I received very helpful and extensive comments on large portions of the manuscript from Fred Neuhouser, Ken Westphal, Bob Scharff, and Andy Nathan. Toril Moi has read virtually every word I’ve ever written about Simone de Beauvoir and has been a constant source of encouragement and inspiration. From when I began thinking about Beauvoir as a philosopher, I have been dependent on the path-breaking work and the generous moral support of Peg Simons, Debra Bergoffen, Eva Lundgren-Gothlin, Sara Heinämaa, and especially, Julie Ward and Karen Vintges.
I feel extremely fortunate to have learned to do philosophy under the tutelage of Hilary Putnam, Fred Neuhouser, Burton Dreben, and, most fatefully, Stanley Cavell. I am also deeply indebted for my philosophical education to Steve Affeldt, Bill Bracken, Bill Bristow, Jim Conant, Alice Crary, Paul Franks, Eli Friedlander, Tim Gould, Arata Hamawaki, David Macarthur, Katalin Makkai, Sanford Shieh, Martin Stone, and Lisa Van Alstyne. I’m grateful, too, for the steadfast support of my friends and colleagues in the Philosophy Department at Tufts University.

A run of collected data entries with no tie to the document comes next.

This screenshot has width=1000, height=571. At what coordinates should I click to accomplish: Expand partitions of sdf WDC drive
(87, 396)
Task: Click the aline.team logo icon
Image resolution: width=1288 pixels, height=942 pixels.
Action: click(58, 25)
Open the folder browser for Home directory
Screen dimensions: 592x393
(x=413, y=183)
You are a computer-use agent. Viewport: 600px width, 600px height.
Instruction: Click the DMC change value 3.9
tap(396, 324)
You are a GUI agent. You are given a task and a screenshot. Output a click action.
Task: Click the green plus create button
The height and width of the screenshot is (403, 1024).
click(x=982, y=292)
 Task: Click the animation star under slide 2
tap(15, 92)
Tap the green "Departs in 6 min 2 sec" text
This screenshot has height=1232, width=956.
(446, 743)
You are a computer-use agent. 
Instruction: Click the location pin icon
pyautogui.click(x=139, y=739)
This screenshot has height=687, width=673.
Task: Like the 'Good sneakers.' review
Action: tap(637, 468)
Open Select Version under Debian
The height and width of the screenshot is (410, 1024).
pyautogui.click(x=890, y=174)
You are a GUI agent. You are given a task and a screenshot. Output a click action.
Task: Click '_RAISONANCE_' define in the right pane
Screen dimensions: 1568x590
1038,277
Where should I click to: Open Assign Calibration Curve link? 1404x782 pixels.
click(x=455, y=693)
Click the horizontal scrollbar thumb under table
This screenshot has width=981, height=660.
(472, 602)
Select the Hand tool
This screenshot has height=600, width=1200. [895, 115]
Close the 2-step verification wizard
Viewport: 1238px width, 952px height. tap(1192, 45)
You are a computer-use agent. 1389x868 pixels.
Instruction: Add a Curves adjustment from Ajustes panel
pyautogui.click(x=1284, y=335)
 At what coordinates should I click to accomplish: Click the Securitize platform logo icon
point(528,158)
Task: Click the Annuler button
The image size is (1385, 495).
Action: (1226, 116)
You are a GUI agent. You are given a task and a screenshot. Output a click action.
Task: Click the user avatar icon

This book could not have been written apart from my feeling sustained by the friendships of Leah Bird, Bonnie Ciambotti, Ellen Cooper, Laura
Fizek, Randy Glassman, Liz Gruber, Lori Kahn, Ingrid Müller, Diane Shufro, Emily T. W. Shuster, and Suzy Wetlaufer. Justina Fadlin and Jennifer Lee know, I hope, that my life would fall apart without them. Finally, I thank my parents, Art and Danita Bauer, and my children, Max and Anneliese Cooper, for their love and forbearance. I dedicate this book to you, Anneliese, in hopes that it can help make sense of a world that strikes me as unfit—but not, I imagine, irremediably so—to contain the likes of you.
Introduction: Recounting Woman
What I call something, what I count as something, is a function of how I recount it, tell it.
—Stanley Cavell, The Claim of Reason
A man never begins by establishing himself as an individual of a certain sex: his being a man poses no problem.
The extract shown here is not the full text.